Anyway, I have acquainted myself with the modern concept of cohesion and other forces of attraction in order to pick apart these next two dialogues. Hopefully I won't mess it up too badly, please forgive me for a heavy reliance on Wikipedia.
CONVERSATION IIIOF THE ATTRACTION OF COHESION.
F. Well, my dear children, have you reflected upon what we last conversed about ? Do you comprehend the several instances which I enumerated as examples of the minute division of matter ?
E. Indeed, the examples which you gave us very much excited my wonder and admiration, and yet, from the thinness of some leaf gold which I once had, I can readily credit all you have said on that part of the subject. But I know not how to conceive of such small animals as you described ; and I am still more at a loss how to imagine that animals so minute should possess all the properties of the larger ones, such as a heart, veins, blood, &c.
F. I can, the next bright morning, by help of my solar microscope, show you, very distinctly, the circulation of the blood in a flea, which you may get from your little dog ; and with better glasses than those of which I am possessed, the same appearance might be seen in animals still smaller than the flea, perhaps even in those which are themselves invisible to the naked eye. But we shall converse more at large on this matter, when we come to consider the subject of optics, and the construction and uses of the solar microscope. At present we will turn our thoughts to that principle in nature, which philosophers have agreed to call gravity or attraction.
C. If there be no more difficulties in philosophy than we met in our last lecture, I do not fear but that we shall, in general, be able to understand it. Are there not several kinds of attraction ?
F. Yes, there are ; two of which it will be sufficient for our present purpose to describe : the one is the attraction of cohesion ; the other, that of gravitation. The attraction of cohesion is that power which keeps the parts of bodies together when they touch, and prevents them from separating, or which inclines the parts of bodies to unite, when they are placed sufficiently near to each other.
C. Is it then by the attraction of cohesion that the parts of this table, or of the penknife, are kept together ?

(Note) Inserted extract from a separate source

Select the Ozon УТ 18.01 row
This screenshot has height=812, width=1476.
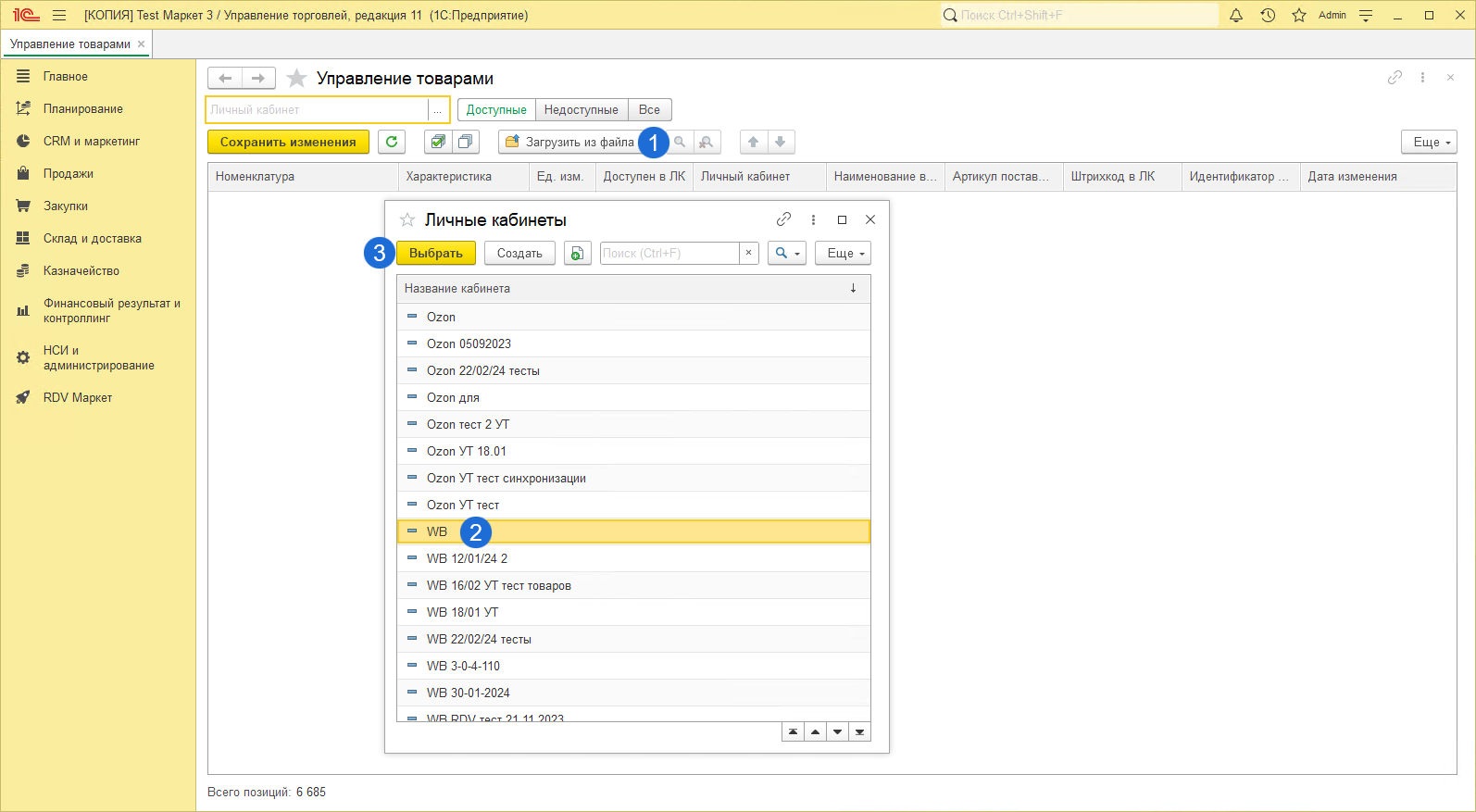pyautogui.click(x=467, y=451)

F. The instances which you have selected are accurate, but you might have said the same of every other solid substance in the room ; and it is in proportion to the different degrees of attraction with which different substances are affected, that some bodies are hard, others soft, tough, &c. A philosopher in Holland, almost a century ago, took great pains in ascertaining the different degrees of cohesion which belonged to various kinds of wood, metals, and many other substances. A short account of the experiments made by M. Musschenbroek, you will hereafter find in your own language, in Dr. Enfield's Institutes of Natural Philosophy.
C. You once showed me that two leaden bullets, having a little scraped from the surfaces, would stick together with great force ; you called that, I believe, the attraction of cohesion ?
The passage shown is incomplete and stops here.